全然私の日本語が足りないと思ったのは日本に来て、コンビニに入ったときです。大学の最初のオリエンテーションでも何を話しているかわからなかったです。単語が一つ、二つぐらいわかりました。そのときは、全然日本語が足りないという不安が生じました。空港を降りたときの「お疲れ様でした」はわかったけど、その後は全然…。中国で日本語を教えてくれた先生の話すスピードと全然違う。

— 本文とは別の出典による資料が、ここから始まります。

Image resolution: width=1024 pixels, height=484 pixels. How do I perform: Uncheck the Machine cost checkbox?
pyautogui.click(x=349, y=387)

 コンビニやスーパーで会計をするとき、店員さんの話が全然わからなくて、自分の後ろに行列ができているときは緊張したりしましたね。店員さんも待ってくれないし。それはプレッシャーでした。結局、店員さんは、この人はわからないと思って、諦めました。でも、たぶん困るのは日本語がわからない人だけじゃないと思います。

英語しか話さない人は生活範囲が狭いと思う。

 新しいこと、知らないことを見たい、自分の視野を広げたいと思い、日本では積極的に日本人と話すようにしています。大学の時も、ウイグルから出て西安の大学に行ったので、色々なところから集まってきた学生と話すようにしました。文化って国によって違うじゃないですか。例えば、日本では、物事をものすごく詳しく言っておかないといけない。また、中国ではお金のことを気にしすぎる。日本語だけじゃなくて、そんな違いとかを知ることができると思います。

 日本で日本語が喋れなかったら?そんな人も確かにいます。全然日本語を勉強せずに日本に来て、英語だけ話している人がいます。もし日本語が話せたら、自分の世界が広がると思います。日本のどこに行っても困らないし、人とコミュニケーションもできる。銀行、郵便局、病院…日本はどこに行っても日本語が必要じゃないですか。

確かに悪口を言ったり、裏切りする人もいます。

外国人だから相手にされなかったり、信頼されなかったり、話してもらえないこともあります。でも、それはどこに行っても同じじゃないですか。ほんのわずかな人はそんなことをする。人間って、そうじゃないですか。子どものときは「民族」という考え方はなかったんですが、大人になって言語や民族に対する考え方に「壁」ができるんです。

日本でも、みんながみんなじゃないと思いますけど、外国人を仲間にしないという民族性があるかもしれません。それにしても、私から踏み出してコミュニケーションをしないといけないと思います。